═════ Texto fornecido
Uma pesquisa realizada pela Agência de Serviços de Imigração (ISA) apontou que quase metade dos estrangeiros residentes no Japão sofreram algum tipo de discriminação. O documento governamental foi realizado entre outubro e novembro de 2025 e divulgada nesta terça-feira (19).
No total, foram entrevistados 20 mil residentes estrangeiros e residentes permanentes especiais com 18 anos ou mais, obtendo 8.874 respostas válidas.
O relatório aponta que 47% dos participantes sofreram algum tipo de preconceito no cotidiano, enquanto 53% disseram não ter passado por tratamento discriminatório, uma queda de 0,8 ponto percentual em relação ao ano anterior. Considerando a possibilidade de múltiplas respostas, os problemas relacionados à moradia foram os mais comuns, citados por 19,4% dos entrevistados. A discriminação no ambiente de trabalho veio em seguida (17,5%), e na busca por emprego (13,2%).
══════════
**Ação necessária A:** Reescreva o trecho do texto sobre a pesquisa que vai de "Uma pesquisa realizada" até "nesta terça-feira (19).", inclusive, trocando "quase metade" por "cerca de metade".
**Ação necessária B:**
Com base no texto sobre a pesquisa, diga se cada afirmação está de acordo com ele. Responda sim ou não e cite as palavras do texto que decidem a resposta.
(i) A pesquisa foi feita entre outubro e novembro de 2025.
(ii) A discriminação na busca por emprego foi o problema mais citado.
(iii) Foram obtidas 20 mil respostas válidas.
**Ação necessária C:** Continue o texto sobre a pesquisa a partir da última frase.
As linhas a seguir são um material à parte, sem ligação com o texto sobre a pesquisa.
═════ Material coletado
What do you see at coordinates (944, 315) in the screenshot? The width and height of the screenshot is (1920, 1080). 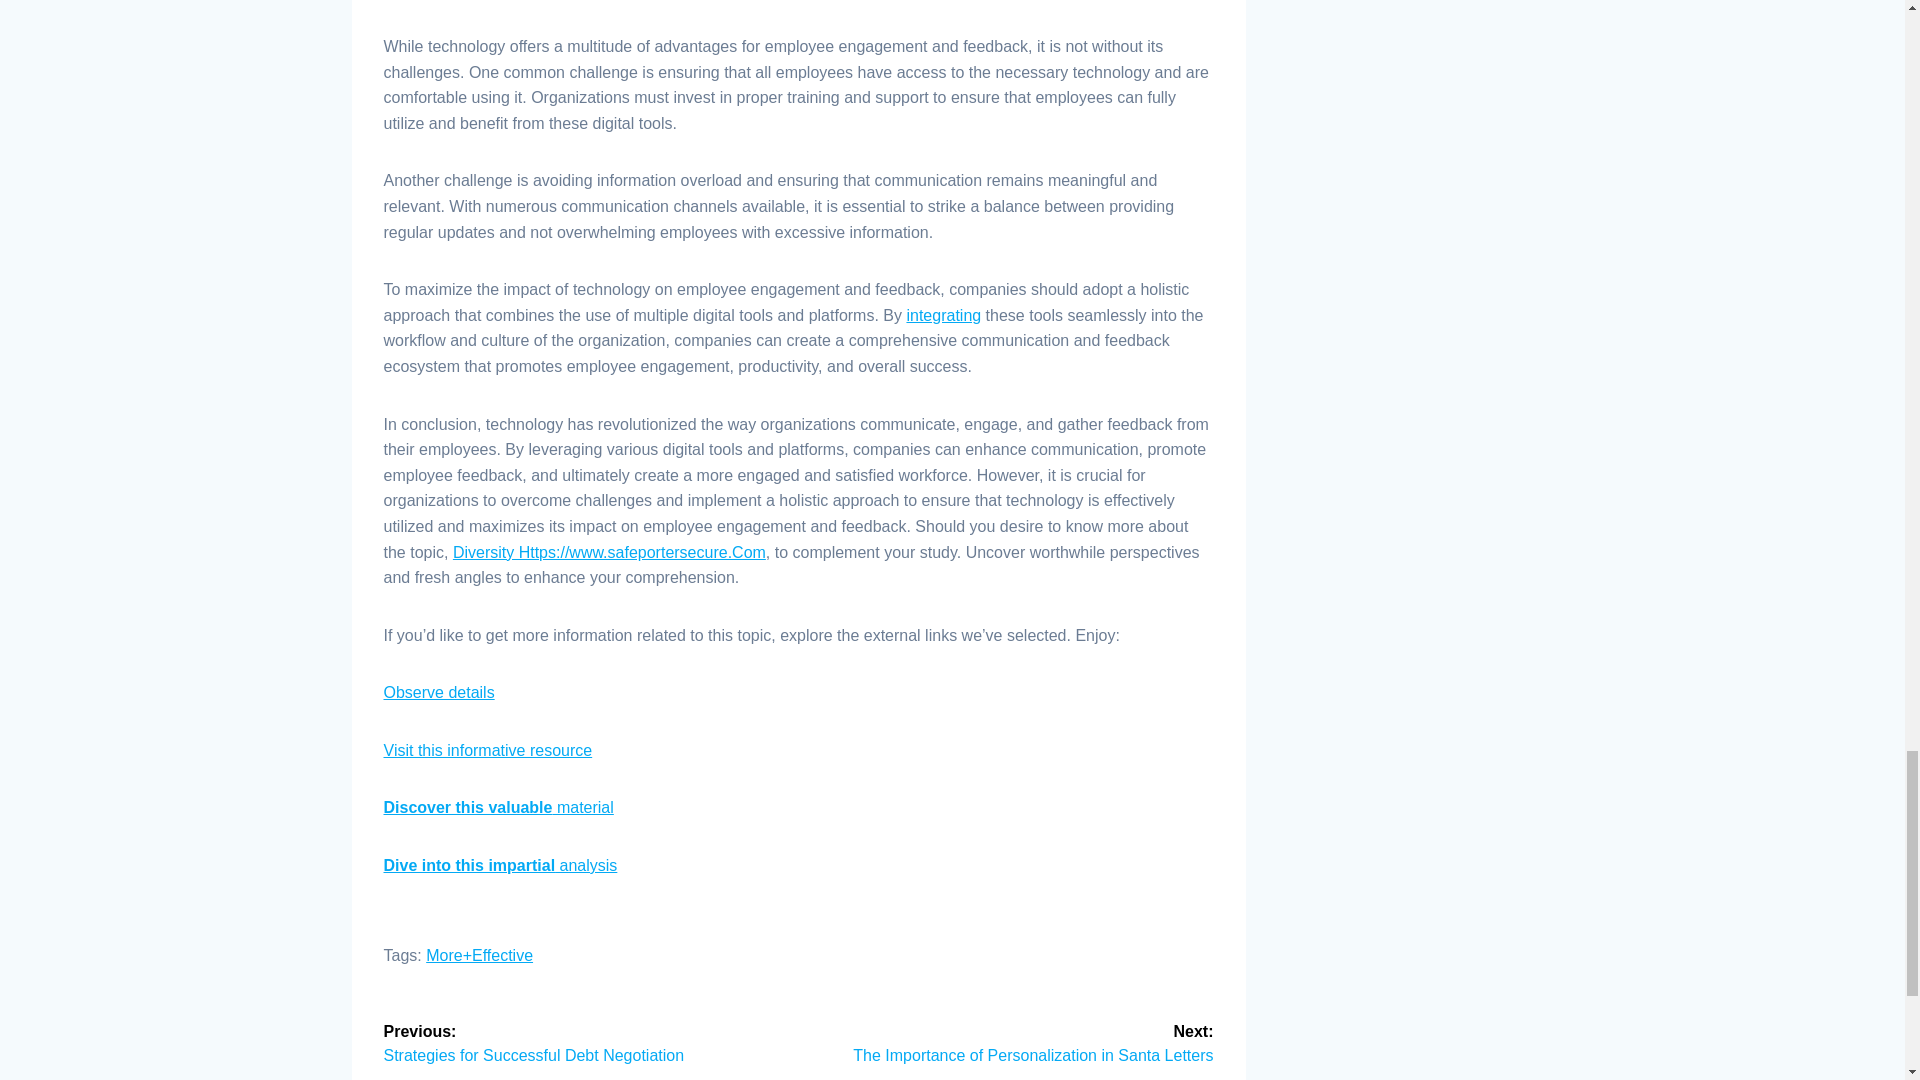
══════════
**Resposta A:**
Uma pesquisa realizada pela Agência de Serviços de Imigração (ISA) apontou que cerca de metade dos estrangeiros residentes no Japão sofreram algum tipo de discriminação. O documento governamental foi realizado entre outubro e novembro de 2025 e divulgada nesta terça-feira (19).

**Resposta B:**
(i) Sim: "O documento governamental foi realizado entre outubro e novembro de 2025".
(ii) Não: "os problemas relacionados à moradia foram os mais comuns".
(iii) Não: "obtendo 8.874 respostas válidas".

**Resposta C:**
Ao identificar a fonte do tratamento discriminatório, 44,8% apontaram estranhos como os mais comuns, seguidos por indivíduos relacionados ao trabalho (35,9%), funcionários do setor imobiliário e de habitação (23,8%) e funcionários de lojas (22,1%).
Discurso de ódio
O estudo também abordou o discurso de ódio. Um total de 43,9% dos entrevistados afirmou ter vivenciado diretamente ou presenciado discursos de ódio direcionados a outras pessoas. Desses, 12% relataram ter vivenciado pessoalmente, uma queda de 0,7 ponto percentual ante o ano anterior. Entre as vítimas, 71,4% relataram tê-lo vivenciado online, 25,4% através de veículos com alto-falantes e 22,3% em manifestações e protestos.
O tipo mais comum de discurso de ódio envolveu frases excludentes como “Estrangeiros devem ir embora” e “Voltem para o seu país”, citados por 83,2% das pessoas que se depararam com esse tipo de preconceito. Entre esses entrevistados, 34,6% viram conteúdo que depreciava pessoas de determinadas nacionalidades ou etnias, e 8,4% relataram ouvir retórica violentamente explícita, como “Estrangeiros devem ser jogados ao mar”.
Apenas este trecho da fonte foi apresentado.